● **Exercise directions**: Copy out all lines of the material below in which "agent" occurs.

● **Extracted entries**:
━━━━━━━━━━

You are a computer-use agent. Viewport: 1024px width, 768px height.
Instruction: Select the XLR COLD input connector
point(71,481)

━━━━━━━━━━

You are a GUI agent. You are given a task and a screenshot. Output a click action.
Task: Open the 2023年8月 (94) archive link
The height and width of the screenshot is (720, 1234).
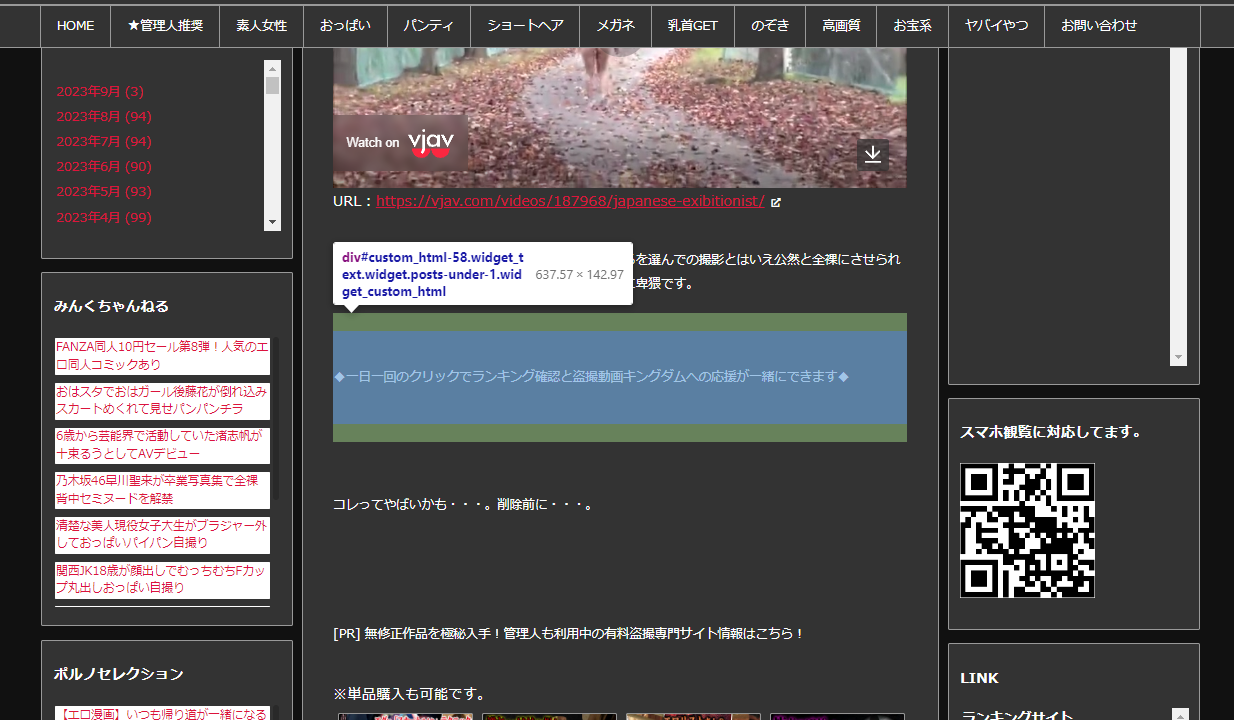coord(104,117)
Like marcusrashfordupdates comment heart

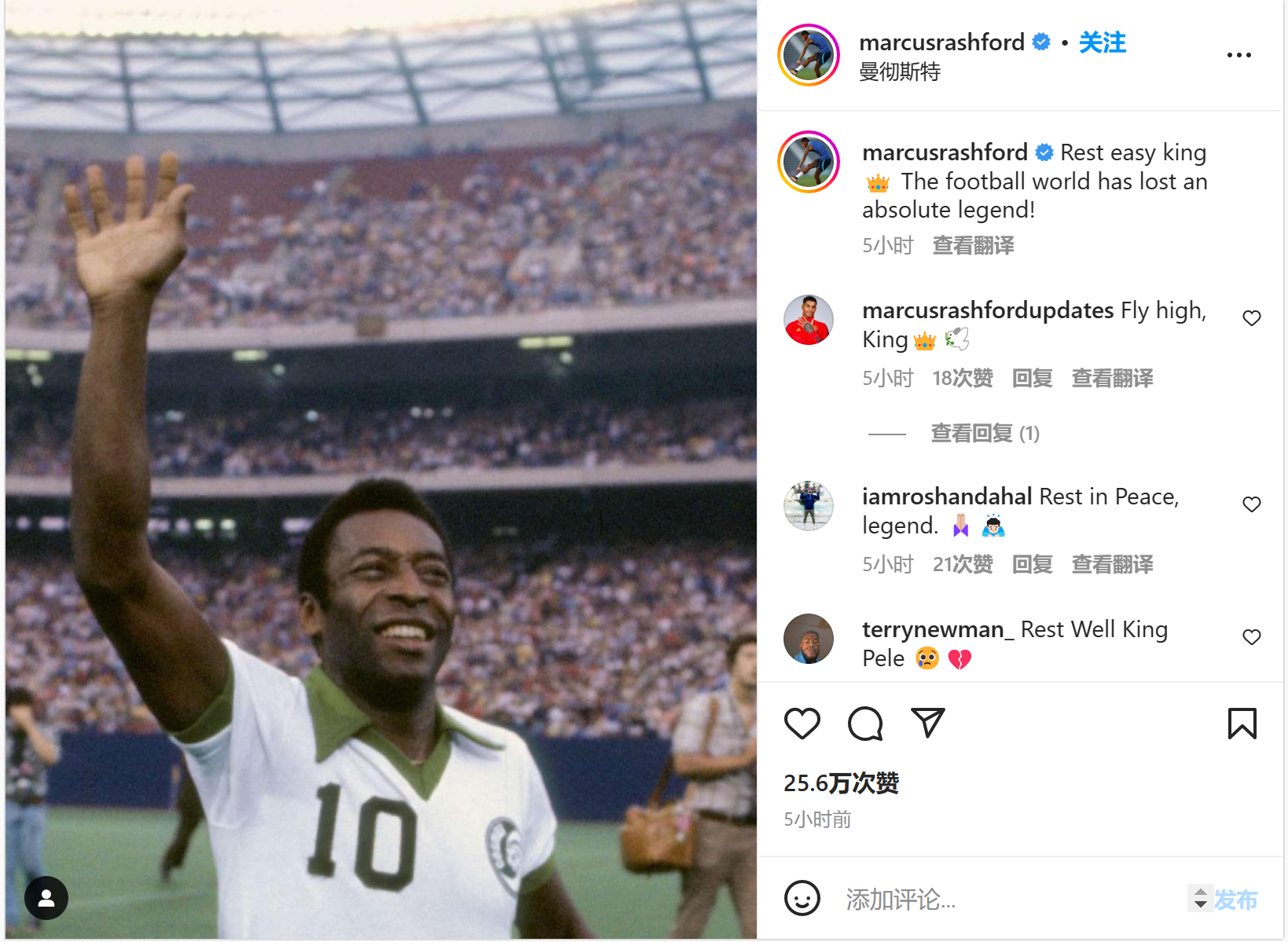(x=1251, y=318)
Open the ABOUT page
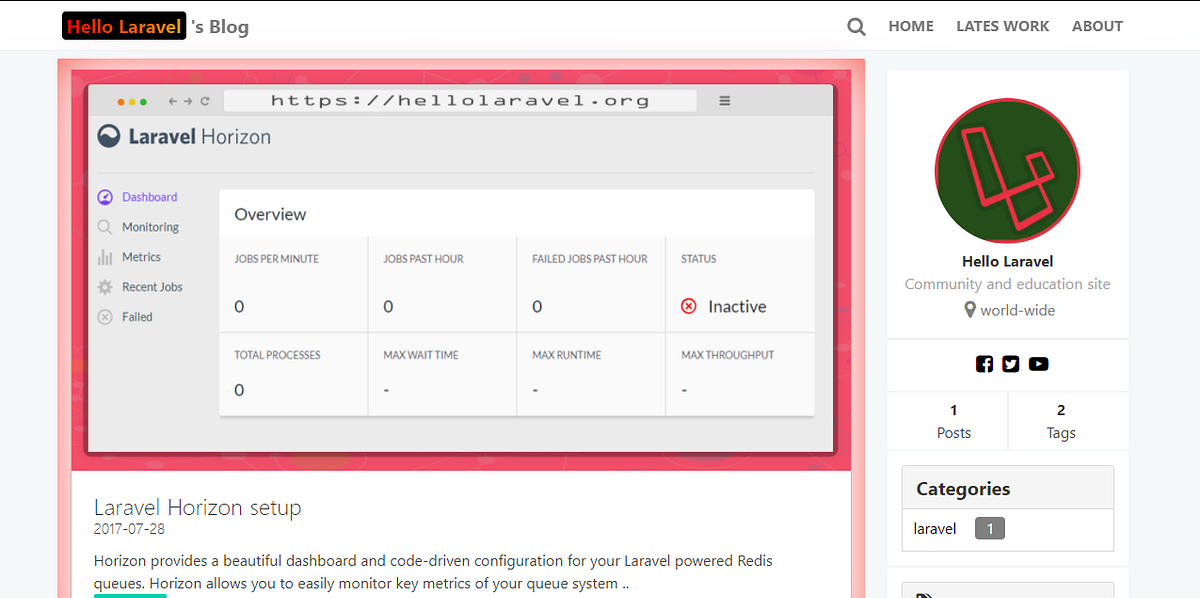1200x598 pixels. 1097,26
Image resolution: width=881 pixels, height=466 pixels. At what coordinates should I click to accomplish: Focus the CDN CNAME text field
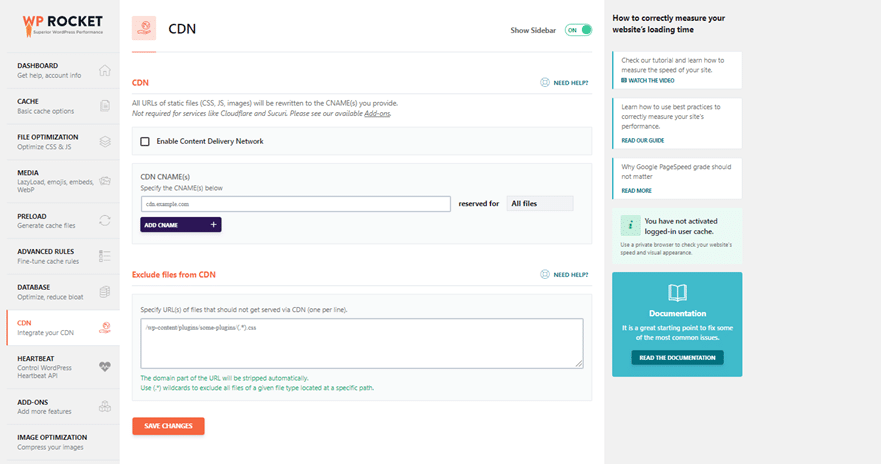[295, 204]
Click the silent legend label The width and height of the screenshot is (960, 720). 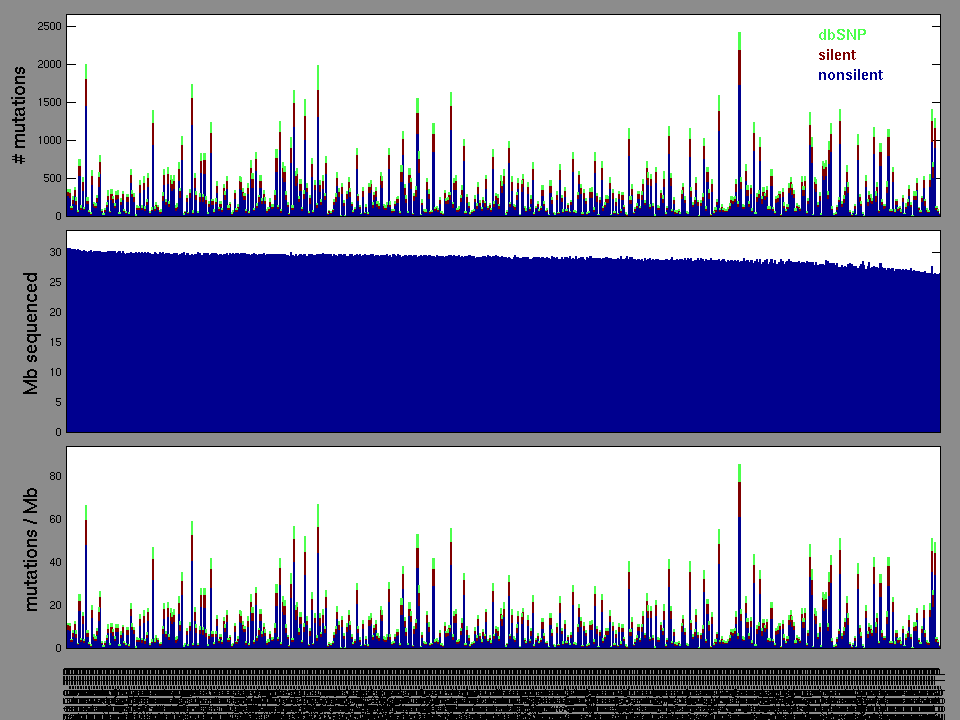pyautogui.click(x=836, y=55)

━━━━━━━━━━

● **Solution to this problem**:
You are a computer-use agent. Viewport: 1024px width, 768px height.
You are a GUI agent. You are given a task and a screenshot. Output a click action.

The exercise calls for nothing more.